Baco é velhaco e enganador!
Entretanto, a bailarina Estesícore, já enfadada, olhava disfarçadamente para o relógio. Preocupava-a a evidente e indisfarçável embriaguez de Mete, pois, outros compromissos, outras danças… muito bem pagas as aguardavam.
O velhaco e enganador Baco nem as suas bacantes protegia. Havia necessidade de Mete se embriagar…, tendo agendado um trabalho pago por avantajada carteira? – pensava e pensava… Estesícore, muito apreensiva.
Baco é velhaco e enganador!
Entre arrotos e a ininteligível zoeira, lá chegou a conta em palma folheada a ouro! Meia dúzia de pizas e quatro garrafas de vinho importaram em mais de quinze mil euros. Mas…, mas, mas…, mas desse montante, mais de treze mil euros correspondiam às quatro garrafas de vinho.
Baco é velhaco e enganador!
Mais de quinze mil euros!
Um jantar de pizas para seis pessoas e quatro garrafas de vinho!

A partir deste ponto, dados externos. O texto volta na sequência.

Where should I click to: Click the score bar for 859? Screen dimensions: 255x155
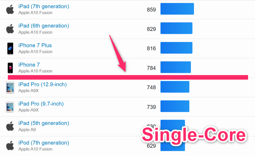[x=177, y=9]
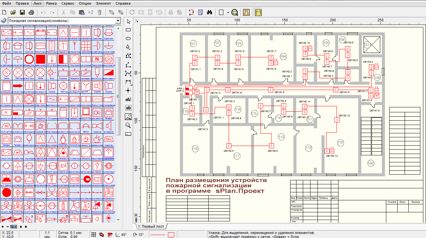
Task: Activate the magnifier zoom tool
Action: (x=128, y=125)
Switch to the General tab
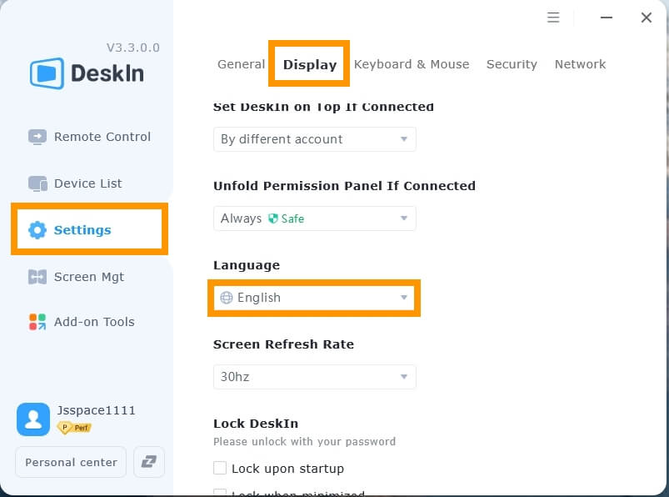The width and height of the screenshot is (669, 497). coord(241,64)
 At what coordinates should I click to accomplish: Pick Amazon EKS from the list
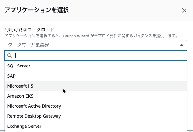(x=96, y=96)
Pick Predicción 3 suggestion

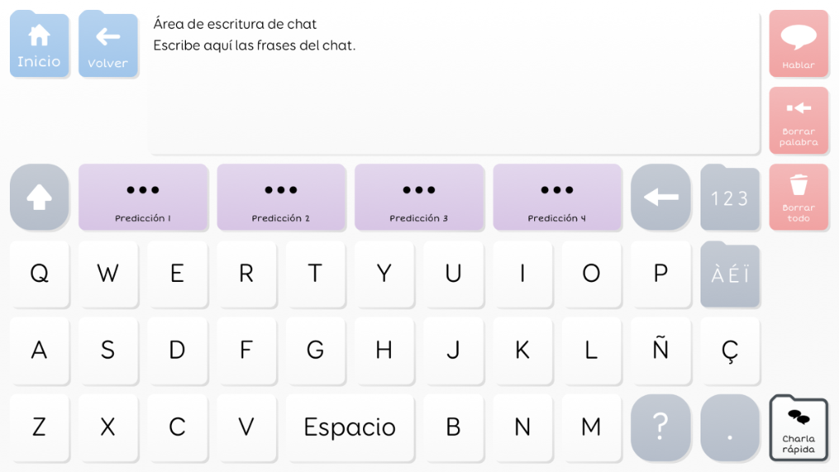pyautogui.click(x=419, y=197)
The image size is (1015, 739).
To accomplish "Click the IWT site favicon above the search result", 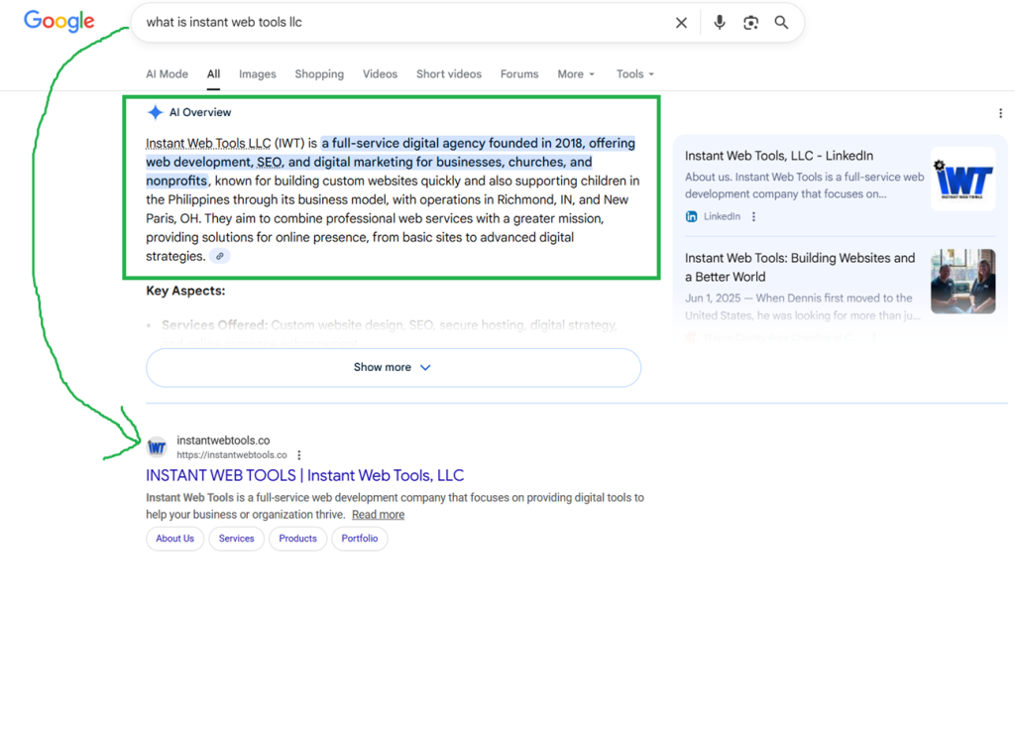I will (x=156, y=446).
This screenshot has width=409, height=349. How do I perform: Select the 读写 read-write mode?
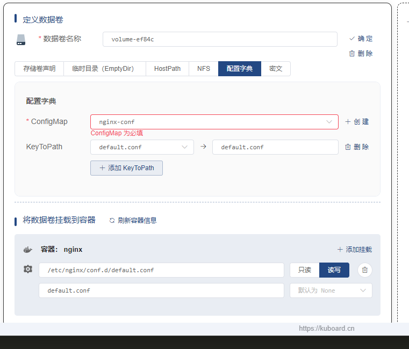[x=334, y=270]
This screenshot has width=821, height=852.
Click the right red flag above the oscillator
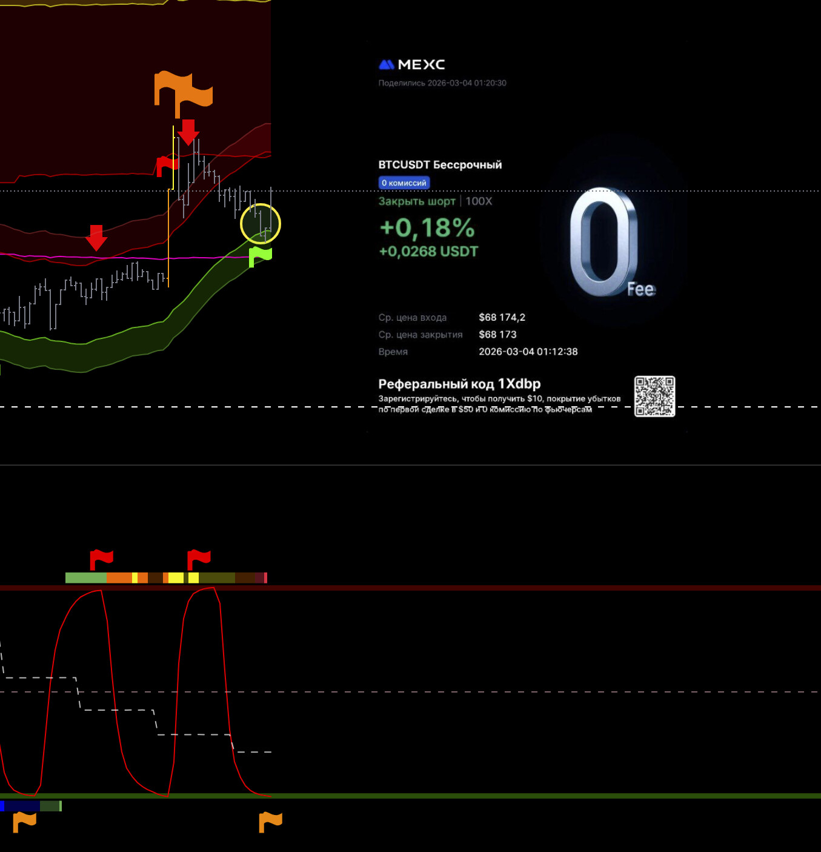point(199,559)
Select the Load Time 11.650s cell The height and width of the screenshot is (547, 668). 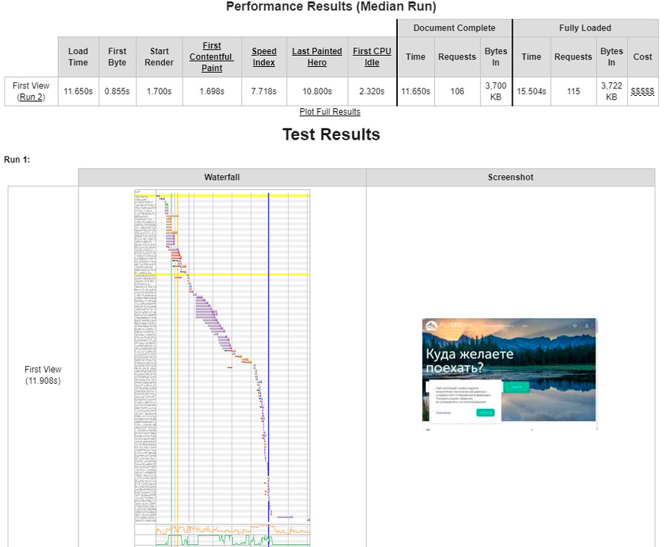(x=77, y=91)
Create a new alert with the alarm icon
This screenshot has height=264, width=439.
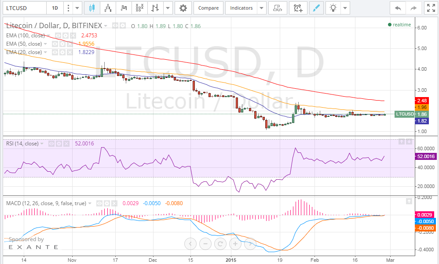point(298,7)
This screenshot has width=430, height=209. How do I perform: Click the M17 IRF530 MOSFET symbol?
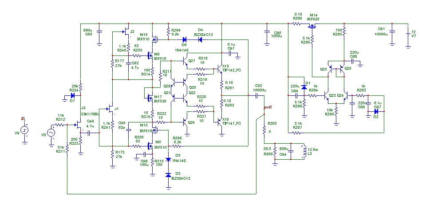point(150,97)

Baco é velhaco e enganador!
Envergonhava-se a não bacante, aquela cuja vivência não é mundana e que cuja alma é pastora, cuja alma é também música e benemérita e que estava ali para angariar fundos para a ONG que representa e que tem fins humanitários – combate a fome!

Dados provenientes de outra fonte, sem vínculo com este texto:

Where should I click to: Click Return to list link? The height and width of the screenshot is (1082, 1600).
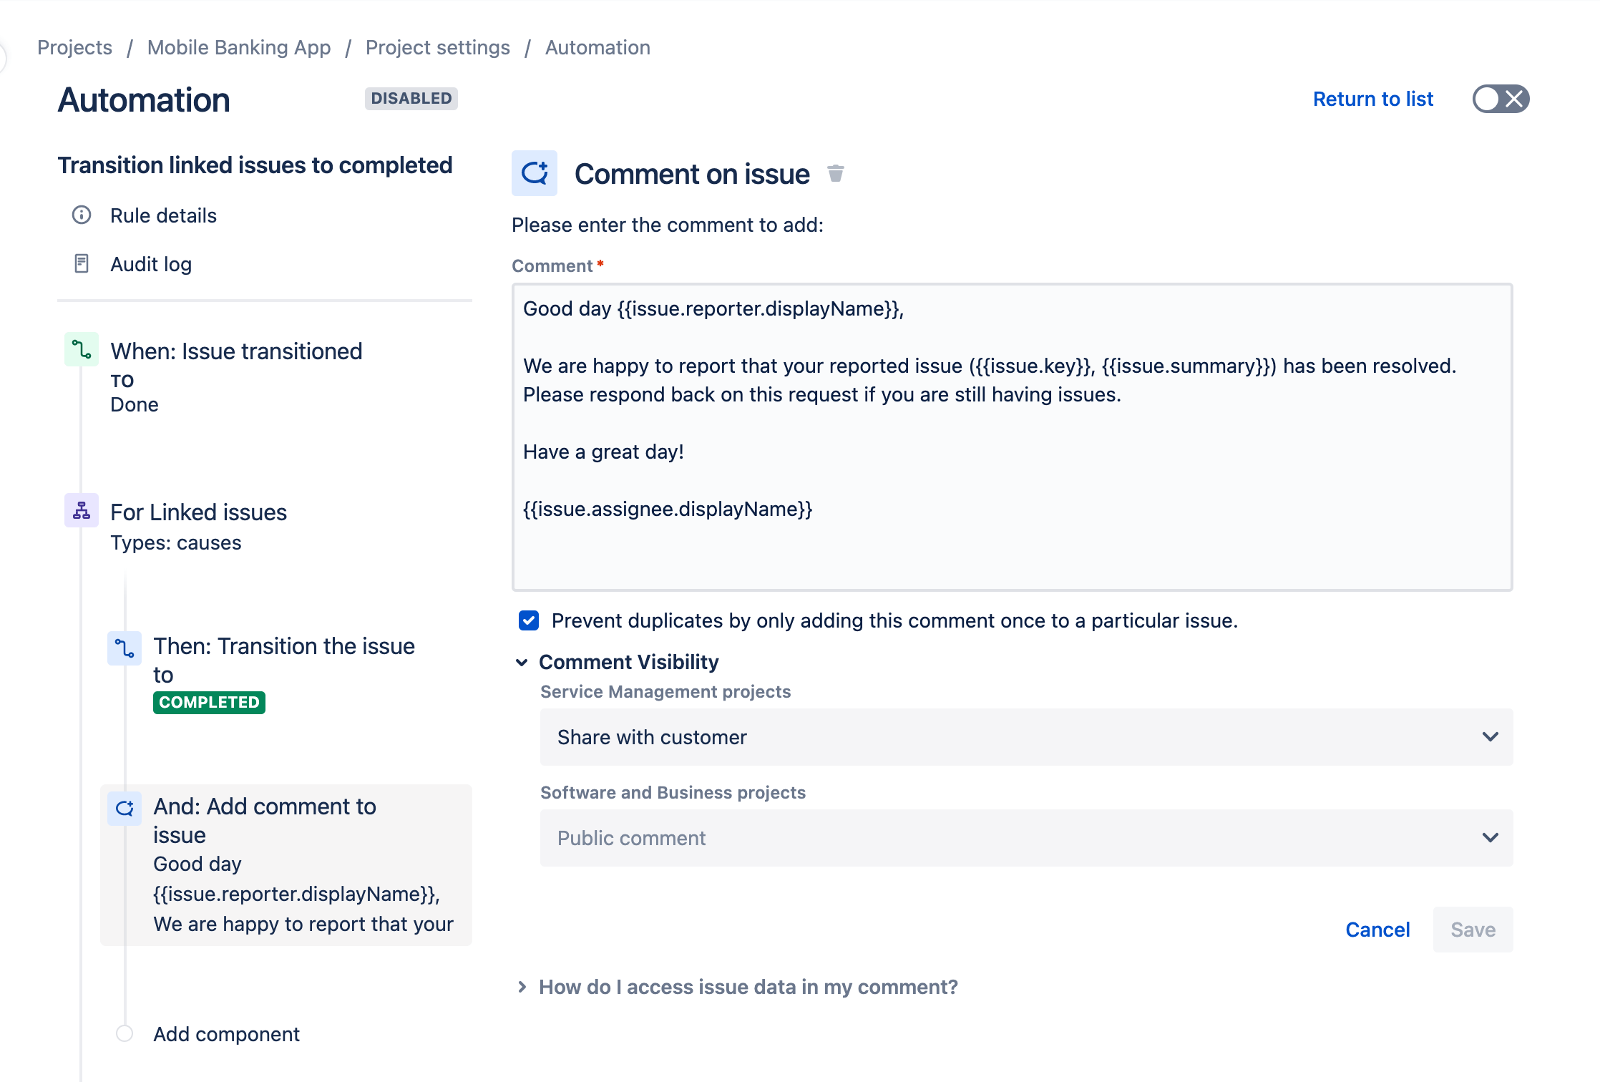tap(1372, 98)
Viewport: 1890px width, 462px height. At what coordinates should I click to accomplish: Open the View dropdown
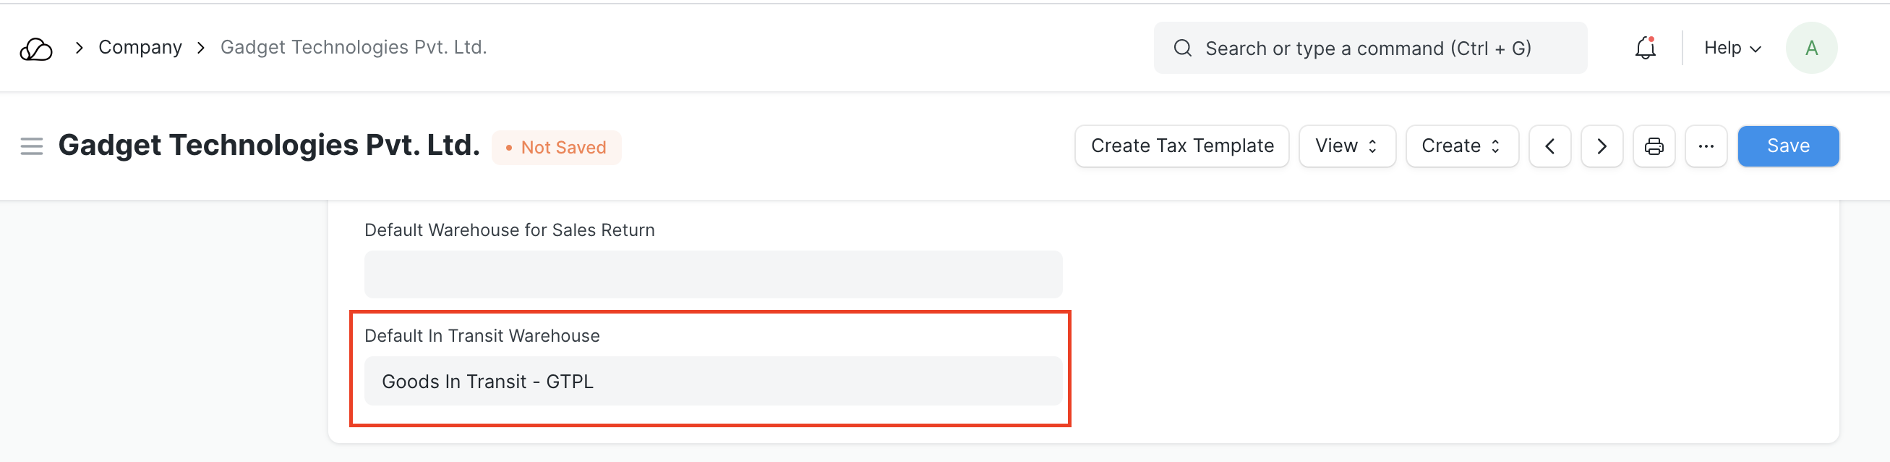(1346, 146)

Mais de quinze mil euros! Dariam para matar a fomes durante duas semanas a milhares de crianças em África. O oligarca humilhou-a com um donativo de dois mil euros!
Baco é velhaco e enganador!
«- E o que é que tu tens a ver com isso? Foste tu que pagaste? Então cala-te!»
«-Tenho sim! Tenho consciência!»
Baco é velhaco e enganador!
Entretanto, naquela noite, os favores de Mete e Estesícore rendeu a cada uma delas mais de dois mil euros!
Baco é velhaco e enganador!
«- E o que é que tu tens a ver com isso? Foste tu que pagaste?
Então cala-te!»
«-Tenho sim! Tenho consciência!»
Baco é velhaco e enganador!
«- E o que é que tu tens a ver com isso? Foste tu que pagaste? Então cala-te!»
«-Tenho sim! Tenho consciência!»
Baco é velhaco e enganador!
«- E o que é que tu tens a ver com isso? Foste tu que pagaste? Então cala-te!»
«-Tenho sim! Tenho consciência!»
Baco é velhaco e enganador!

* Este texto, foi escrito segundo os termos da ortografia anterior ao recente (des)Acordo Ortográfico.
PS. O jantar, a factura, e os favores de Mete e Estesícore são reais. Baco é velhaco e enganador! «- E o que é que vocês têm a ver com isso? Foram vocês que pagaram? Então calem-se!»; «-Temos sim! Temos consciência!» Baco é velhaco e enganador!